# Retrain RedZone V2 on labeled dataset

This notebook retrains a model on the 5,953 labeled rows and evaluates AUC on validation/test splits.


In [None]:
from __future__ import annotations

import os
import pandas as pd
from autogluon.tabular import TabularPredictor
from sklearn.model_selection import GroupShuffleSplit, train_test_split
from sklearn.metrics import roc_auc_score

# --- Config ---
DATA_PATH = "/Users/starsrain/jan2026_concord/jan2026_loonie_customize/retrain_data/features_with_fpdaa.parquet"
OUTPUT_MODEL_DIR = "/Users/starsrain/jan2026_concord/jan2026_loonie_customize/retrain_data/autogluon_models_FPDAA_retrain_no_accountGuid"
LABEL_COL = "FPDAA"
GROUP_COL = "IBVStatusID"  # group by application/IBV to avoid leakage across accounts
RANDOM_SEED = 37
TRAIN_SIZE = 0.70
VAL_SIZE = 0.15
TEST_SIZE = 0.15
LEAKAGE_COLS = [LABEL_COL, "FPDAA_matured", "IBVStatusID"]

# --- Load data ---
df = pd.read_parquet(DATA_PATH)

# --- Split data (70/15/15) ---
if GROUP_COL in df.columns:
    groups = df[GROUP_COL]
    gss = GroupShuffleSplit(n_splits=1, train_size=TRAIN_SIZE, random_state=RANDOM_SEED)
    train_idx, temp_idx = next(gss.split(df, df[LABEL_COL], groups))
    train_df = df.iloc[train_idx]
    temp_df = df.iloc[temp_idx]

    gss_val = GroupShuffleSplit(
        n_splits=1,
        train_size=VAL_SIZE / (VAL_SIZE + TEST_SIZE),
        random_state=RANDOM_SEED,
    )
    val_idx, test_idx = next(gss_val.split(temp_df, temp_df[LABEL_COL], temp_df[GROUP_COL]))
    val_df = temp_df.iloc[val_idx]
    test_df = temp_df.iloc[test_idx]

    print("unique groups:", df[GROUP_COL].nunique())
    print("train groups:", train_df[GROUP_COL].nunique())
    print("val groups:", val_df[GROUP_COL].nunique())
    print("test groups:", test_df[GROUP_COL].nunique())
else:
    train_df, temp_df = train_test_split(
        df,
        test_size=(1 - TRAIN_SIZE),
        random_state=RANDOM_SEED,
        stratify=df[LABEL_COL],
    )
    val_df, test_df = train_test_split(
        temp_df,
        test_size=TEST_SIZE / (VAL_SIZE + TEST_SIZE),
        random_state=RANDOM_SEED,
        stratify=temp_df[LABEL_COL],
    )

ID_COLS = ["accountGuid"]
feature_cols = [c for c in df.columns if c not in LEAKAGE_COLS + ID_COLS]
train_df_model = train_df[feature_cols + [LABEL_COL]]
val_df_model = val_df[feature_cols + [LABEL_COL]]
test_df_model = test_df[feature_cols + [LABEL_COL]]
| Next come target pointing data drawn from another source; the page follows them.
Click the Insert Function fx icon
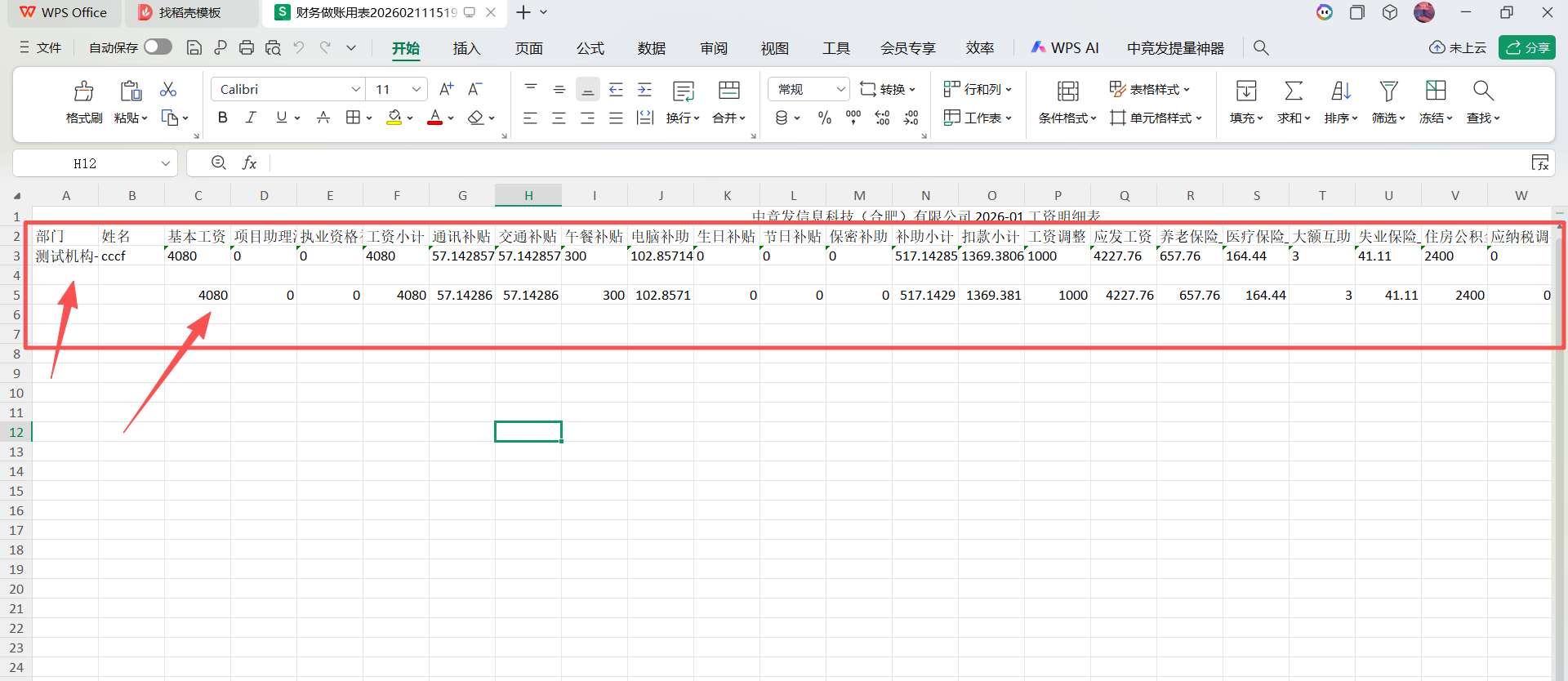This screenshot has height=681, width=1568. pyautogui.click(x=249, y=163)
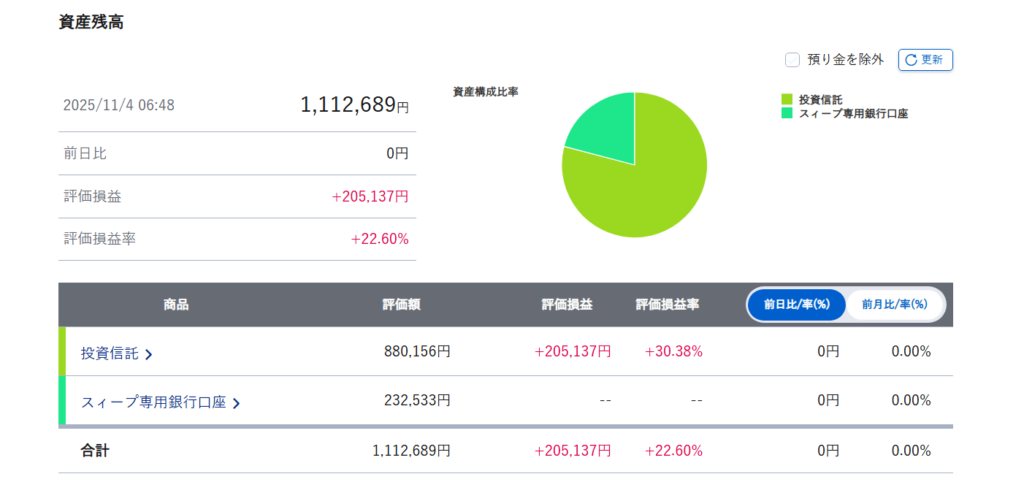1024x501 pixels.
Task: Expand chevron arrow beside 投資信託
Action: click(x=149, y=354)
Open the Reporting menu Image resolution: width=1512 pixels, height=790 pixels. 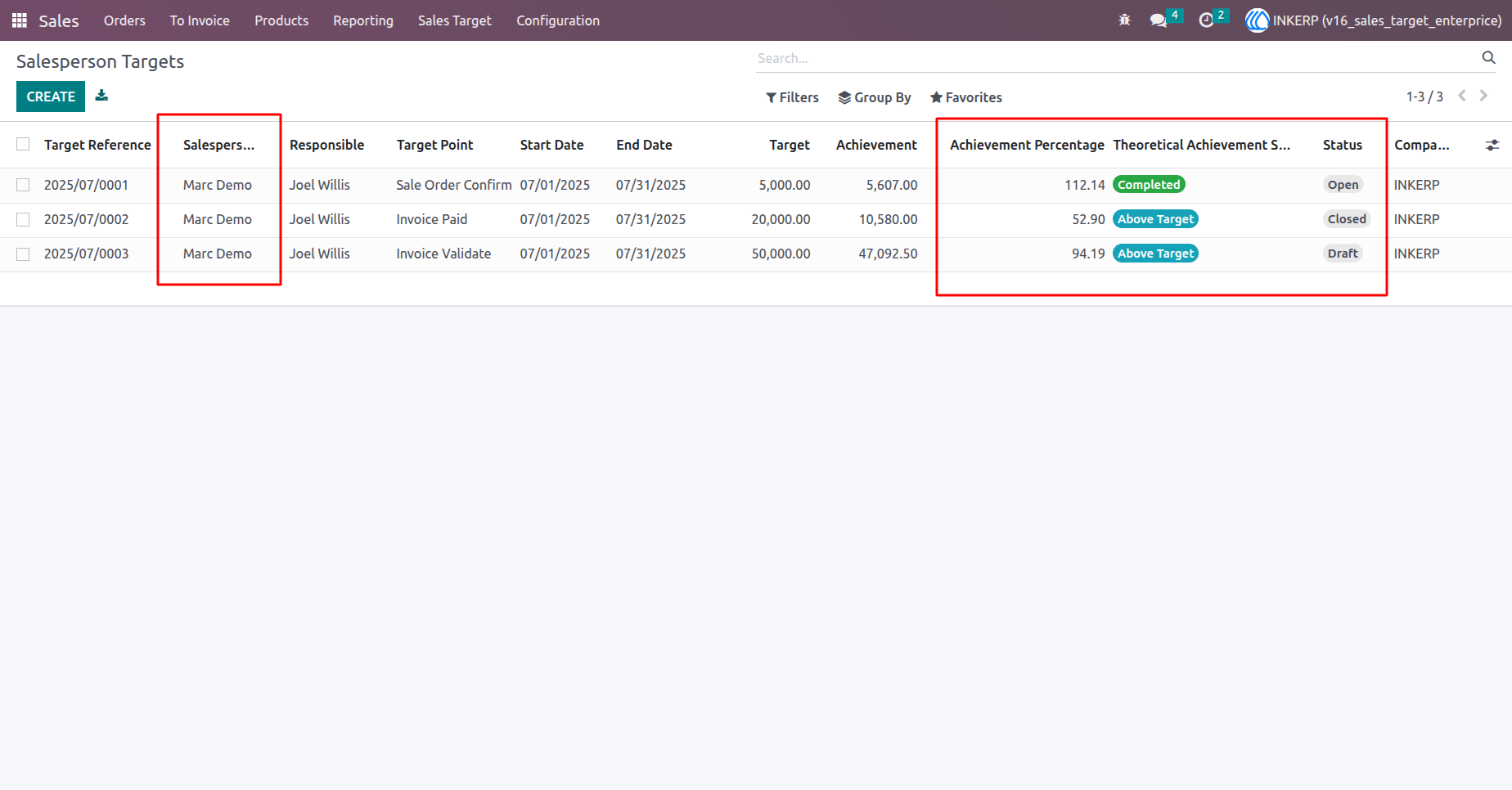tap(363, 20)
print("train rows:", len(train_df_model))
print("val rows:", len(val_df_model))
print("test rows:", len(test_df_model))

# --- Train AutoGluon ---
if os.path.exists(OUTPUT_MODEL_DIR):
    print("Note: model directory already exists:", OUTPUT_MODEL_DIR)

predictor = TabularPredictor(label=LABEL_COL, eval_metric="roc_auc", path=OUTPUT_MODEL_DIR)
predictor.fit(train_data=train_df_model, tuning_data=val_df_model)

# --- Evaluate AUC on val/test ---
val_proba = predictor.predict_proba(val_df_model[feature_cols])
val_score = val_proba.iloc[:, -1]
val_auc = roc_auc_score(val_df_model[LABEL_COL].astype(int), val_score)

_test_proba = predictor.predict_proba(test_df_model[feature_cols])
test_score = _test_proba.iloc[:, -1]
test_auc = roc_auc_score(test_df_model[LABEL_COL].astype(int), test_score)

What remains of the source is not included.